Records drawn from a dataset
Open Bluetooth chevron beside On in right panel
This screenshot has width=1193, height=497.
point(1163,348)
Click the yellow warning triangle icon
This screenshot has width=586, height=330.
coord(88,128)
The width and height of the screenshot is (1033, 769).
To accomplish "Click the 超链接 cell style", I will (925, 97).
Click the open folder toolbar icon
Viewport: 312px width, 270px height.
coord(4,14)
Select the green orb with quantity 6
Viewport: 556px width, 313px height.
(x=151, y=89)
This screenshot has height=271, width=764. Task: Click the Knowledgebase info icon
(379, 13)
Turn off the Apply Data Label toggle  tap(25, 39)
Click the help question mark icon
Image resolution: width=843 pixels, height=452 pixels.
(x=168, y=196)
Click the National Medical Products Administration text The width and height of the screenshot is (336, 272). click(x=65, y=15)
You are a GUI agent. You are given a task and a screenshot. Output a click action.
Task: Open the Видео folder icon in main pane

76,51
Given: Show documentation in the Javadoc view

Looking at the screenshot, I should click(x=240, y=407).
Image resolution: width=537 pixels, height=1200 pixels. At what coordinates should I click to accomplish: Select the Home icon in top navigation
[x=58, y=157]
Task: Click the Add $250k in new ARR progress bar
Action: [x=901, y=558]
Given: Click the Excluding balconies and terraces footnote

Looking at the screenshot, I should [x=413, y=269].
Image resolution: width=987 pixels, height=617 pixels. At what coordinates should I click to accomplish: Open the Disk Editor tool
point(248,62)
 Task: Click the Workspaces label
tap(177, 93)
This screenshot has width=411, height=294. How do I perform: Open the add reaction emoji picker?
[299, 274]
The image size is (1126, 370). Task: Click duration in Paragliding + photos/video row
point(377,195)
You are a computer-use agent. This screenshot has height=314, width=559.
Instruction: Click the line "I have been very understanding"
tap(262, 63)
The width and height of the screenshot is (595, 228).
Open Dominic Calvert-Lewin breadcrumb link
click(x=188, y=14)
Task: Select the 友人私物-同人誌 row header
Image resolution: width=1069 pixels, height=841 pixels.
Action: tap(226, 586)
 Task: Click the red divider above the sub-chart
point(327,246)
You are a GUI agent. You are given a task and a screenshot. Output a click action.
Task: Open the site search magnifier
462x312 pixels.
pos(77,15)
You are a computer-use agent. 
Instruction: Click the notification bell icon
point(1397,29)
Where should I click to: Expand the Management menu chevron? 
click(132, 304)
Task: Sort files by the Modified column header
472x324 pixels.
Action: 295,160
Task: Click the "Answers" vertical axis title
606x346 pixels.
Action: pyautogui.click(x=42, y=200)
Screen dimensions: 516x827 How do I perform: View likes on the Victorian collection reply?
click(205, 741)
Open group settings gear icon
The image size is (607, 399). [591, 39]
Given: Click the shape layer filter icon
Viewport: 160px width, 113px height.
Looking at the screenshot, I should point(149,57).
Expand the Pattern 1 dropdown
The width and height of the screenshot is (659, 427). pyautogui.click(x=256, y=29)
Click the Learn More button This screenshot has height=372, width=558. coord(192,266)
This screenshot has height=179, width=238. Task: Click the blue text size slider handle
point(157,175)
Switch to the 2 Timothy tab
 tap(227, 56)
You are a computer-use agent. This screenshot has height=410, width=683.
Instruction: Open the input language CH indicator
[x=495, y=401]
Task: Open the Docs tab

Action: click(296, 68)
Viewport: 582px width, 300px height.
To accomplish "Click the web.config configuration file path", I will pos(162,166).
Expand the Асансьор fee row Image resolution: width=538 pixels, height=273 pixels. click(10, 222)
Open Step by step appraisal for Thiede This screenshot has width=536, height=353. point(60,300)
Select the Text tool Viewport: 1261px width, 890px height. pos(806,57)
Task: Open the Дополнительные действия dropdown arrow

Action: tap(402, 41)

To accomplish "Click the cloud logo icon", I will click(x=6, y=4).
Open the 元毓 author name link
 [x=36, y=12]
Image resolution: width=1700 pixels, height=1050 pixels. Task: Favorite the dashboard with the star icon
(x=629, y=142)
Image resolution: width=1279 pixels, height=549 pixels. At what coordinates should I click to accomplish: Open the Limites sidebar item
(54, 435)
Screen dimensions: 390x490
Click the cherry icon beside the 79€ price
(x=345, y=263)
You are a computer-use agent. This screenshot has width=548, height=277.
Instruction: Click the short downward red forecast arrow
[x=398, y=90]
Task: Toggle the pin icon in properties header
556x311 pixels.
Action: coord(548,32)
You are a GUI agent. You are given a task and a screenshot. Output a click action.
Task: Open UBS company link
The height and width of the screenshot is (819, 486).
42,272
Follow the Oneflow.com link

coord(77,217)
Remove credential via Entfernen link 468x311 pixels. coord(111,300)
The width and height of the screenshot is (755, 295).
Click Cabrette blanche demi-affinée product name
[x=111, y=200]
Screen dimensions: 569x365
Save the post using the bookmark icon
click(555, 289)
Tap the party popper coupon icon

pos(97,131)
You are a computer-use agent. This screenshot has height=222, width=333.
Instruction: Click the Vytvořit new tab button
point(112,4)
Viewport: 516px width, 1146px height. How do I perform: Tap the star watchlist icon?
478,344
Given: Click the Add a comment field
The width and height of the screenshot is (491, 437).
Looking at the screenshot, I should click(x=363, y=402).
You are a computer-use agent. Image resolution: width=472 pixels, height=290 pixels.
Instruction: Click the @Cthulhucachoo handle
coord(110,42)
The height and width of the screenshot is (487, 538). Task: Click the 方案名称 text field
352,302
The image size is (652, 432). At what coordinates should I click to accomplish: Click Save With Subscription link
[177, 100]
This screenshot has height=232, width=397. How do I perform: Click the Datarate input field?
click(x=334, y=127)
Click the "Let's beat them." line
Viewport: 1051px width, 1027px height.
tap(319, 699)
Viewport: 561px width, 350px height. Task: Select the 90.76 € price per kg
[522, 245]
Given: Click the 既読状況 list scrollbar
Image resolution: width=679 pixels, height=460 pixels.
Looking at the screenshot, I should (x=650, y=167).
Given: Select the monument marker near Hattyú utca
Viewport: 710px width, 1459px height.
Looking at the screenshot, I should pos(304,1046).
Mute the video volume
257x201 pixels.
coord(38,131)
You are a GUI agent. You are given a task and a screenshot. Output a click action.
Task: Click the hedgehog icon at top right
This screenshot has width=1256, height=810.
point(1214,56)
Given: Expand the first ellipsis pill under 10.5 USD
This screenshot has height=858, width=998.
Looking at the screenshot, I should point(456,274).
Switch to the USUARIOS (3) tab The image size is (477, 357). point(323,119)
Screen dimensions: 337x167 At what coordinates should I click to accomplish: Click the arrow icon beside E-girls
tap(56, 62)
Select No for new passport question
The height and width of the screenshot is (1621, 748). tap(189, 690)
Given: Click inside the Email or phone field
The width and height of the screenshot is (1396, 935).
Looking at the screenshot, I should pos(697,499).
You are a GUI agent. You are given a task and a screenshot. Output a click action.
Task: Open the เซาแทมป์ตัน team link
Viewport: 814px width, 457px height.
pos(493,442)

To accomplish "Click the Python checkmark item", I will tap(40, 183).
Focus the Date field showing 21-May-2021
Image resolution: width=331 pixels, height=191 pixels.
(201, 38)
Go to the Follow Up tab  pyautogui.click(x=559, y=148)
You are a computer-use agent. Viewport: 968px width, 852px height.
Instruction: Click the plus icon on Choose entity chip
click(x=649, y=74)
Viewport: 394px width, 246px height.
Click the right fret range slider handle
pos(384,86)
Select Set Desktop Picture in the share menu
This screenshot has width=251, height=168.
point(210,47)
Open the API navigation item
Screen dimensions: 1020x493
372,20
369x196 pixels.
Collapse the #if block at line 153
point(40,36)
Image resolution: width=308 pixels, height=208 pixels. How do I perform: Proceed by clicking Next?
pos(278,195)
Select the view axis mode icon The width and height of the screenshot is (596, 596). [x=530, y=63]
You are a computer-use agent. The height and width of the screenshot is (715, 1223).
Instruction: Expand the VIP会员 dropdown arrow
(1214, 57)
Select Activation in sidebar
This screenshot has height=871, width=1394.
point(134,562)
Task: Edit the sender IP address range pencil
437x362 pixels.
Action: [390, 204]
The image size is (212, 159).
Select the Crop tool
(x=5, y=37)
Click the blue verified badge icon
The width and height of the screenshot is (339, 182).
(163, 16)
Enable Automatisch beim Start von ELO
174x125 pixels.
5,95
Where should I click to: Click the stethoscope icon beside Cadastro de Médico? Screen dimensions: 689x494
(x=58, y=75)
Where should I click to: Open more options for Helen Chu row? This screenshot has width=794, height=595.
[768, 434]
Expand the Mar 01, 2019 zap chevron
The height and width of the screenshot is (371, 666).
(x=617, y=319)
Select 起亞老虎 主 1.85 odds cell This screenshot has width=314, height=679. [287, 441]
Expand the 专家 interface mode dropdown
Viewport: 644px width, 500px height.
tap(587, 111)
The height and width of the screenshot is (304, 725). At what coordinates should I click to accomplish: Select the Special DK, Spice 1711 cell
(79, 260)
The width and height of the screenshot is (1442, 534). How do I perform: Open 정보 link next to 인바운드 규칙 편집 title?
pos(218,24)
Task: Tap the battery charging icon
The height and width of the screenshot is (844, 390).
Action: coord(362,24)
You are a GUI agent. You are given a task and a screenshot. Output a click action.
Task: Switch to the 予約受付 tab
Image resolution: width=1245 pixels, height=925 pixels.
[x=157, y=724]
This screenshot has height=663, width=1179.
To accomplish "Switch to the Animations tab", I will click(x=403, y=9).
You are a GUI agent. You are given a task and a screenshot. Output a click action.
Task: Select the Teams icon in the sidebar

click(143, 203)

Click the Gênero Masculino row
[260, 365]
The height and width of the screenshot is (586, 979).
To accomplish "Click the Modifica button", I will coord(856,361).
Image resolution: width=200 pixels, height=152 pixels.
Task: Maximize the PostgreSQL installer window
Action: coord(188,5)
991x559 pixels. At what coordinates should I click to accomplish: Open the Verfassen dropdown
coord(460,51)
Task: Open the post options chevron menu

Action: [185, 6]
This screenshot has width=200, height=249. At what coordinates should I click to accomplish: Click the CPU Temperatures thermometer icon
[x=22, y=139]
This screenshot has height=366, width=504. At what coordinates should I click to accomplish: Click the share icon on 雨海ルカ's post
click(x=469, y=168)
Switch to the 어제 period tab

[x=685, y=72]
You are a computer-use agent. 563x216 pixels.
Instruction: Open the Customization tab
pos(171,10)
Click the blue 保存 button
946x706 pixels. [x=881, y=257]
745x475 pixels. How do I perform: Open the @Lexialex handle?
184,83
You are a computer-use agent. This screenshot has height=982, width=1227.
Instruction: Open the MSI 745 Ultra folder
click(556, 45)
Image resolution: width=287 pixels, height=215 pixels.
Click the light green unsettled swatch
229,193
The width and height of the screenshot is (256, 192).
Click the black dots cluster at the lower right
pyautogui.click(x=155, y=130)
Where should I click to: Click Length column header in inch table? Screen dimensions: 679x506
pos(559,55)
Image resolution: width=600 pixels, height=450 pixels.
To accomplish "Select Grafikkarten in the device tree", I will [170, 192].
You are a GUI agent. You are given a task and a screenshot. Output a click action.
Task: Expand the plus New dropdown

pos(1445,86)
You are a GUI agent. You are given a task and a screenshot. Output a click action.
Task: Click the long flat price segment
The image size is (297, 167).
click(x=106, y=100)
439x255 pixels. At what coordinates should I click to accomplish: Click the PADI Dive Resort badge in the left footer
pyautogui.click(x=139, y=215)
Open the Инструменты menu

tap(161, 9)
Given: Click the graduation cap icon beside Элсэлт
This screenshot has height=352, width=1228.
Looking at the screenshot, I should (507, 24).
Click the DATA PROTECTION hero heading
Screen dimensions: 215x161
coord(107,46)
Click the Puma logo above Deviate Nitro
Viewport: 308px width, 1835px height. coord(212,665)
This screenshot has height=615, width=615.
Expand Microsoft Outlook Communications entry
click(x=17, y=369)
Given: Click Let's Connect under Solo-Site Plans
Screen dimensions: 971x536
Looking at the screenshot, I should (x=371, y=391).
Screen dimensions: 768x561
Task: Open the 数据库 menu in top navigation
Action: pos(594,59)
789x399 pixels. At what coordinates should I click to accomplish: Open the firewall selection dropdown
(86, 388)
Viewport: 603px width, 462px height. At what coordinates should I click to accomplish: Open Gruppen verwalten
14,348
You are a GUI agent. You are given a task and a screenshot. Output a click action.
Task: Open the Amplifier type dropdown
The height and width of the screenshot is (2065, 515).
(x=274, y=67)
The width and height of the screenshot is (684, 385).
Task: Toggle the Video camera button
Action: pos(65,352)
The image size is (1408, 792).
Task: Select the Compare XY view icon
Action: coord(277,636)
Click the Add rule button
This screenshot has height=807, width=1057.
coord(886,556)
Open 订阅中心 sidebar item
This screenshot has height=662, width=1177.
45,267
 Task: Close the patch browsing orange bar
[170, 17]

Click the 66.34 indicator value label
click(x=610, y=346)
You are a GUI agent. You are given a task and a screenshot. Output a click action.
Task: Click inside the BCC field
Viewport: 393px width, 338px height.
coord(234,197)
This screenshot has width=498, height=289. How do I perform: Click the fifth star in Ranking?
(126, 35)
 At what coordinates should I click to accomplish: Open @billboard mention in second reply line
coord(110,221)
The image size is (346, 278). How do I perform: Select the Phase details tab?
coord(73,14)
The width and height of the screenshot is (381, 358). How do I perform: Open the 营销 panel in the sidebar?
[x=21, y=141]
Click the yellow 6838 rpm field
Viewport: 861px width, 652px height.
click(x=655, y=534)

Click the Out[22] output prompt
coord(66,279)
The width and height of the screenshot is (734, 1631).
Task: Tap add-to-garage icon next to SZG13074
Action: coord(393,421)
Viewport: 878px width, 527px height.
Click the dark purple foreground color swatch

Task description
Above are the records; copy exactly the lines from the line with "Switch to the 2 Timothy tab" through the line with "Expand the Асансьор", both included.

Response to this task
Switch to the 2 Timothy tab
 tap(227, 56)
You are a computer-use agent. This screenshot has height=410, width=683.
Instruction: Open the input language CH indicator
[x=495, y=401]
Task: Open the Docs tab

Action: click(296, 68)
Viewport: 582px width, 300px height.
To accomplish "Click the web.config configuration file path", I will pos(162,166).
Expand the Асансьор fee row Image resolution: width=538 pixels, height=273 pixels. click(10, 222)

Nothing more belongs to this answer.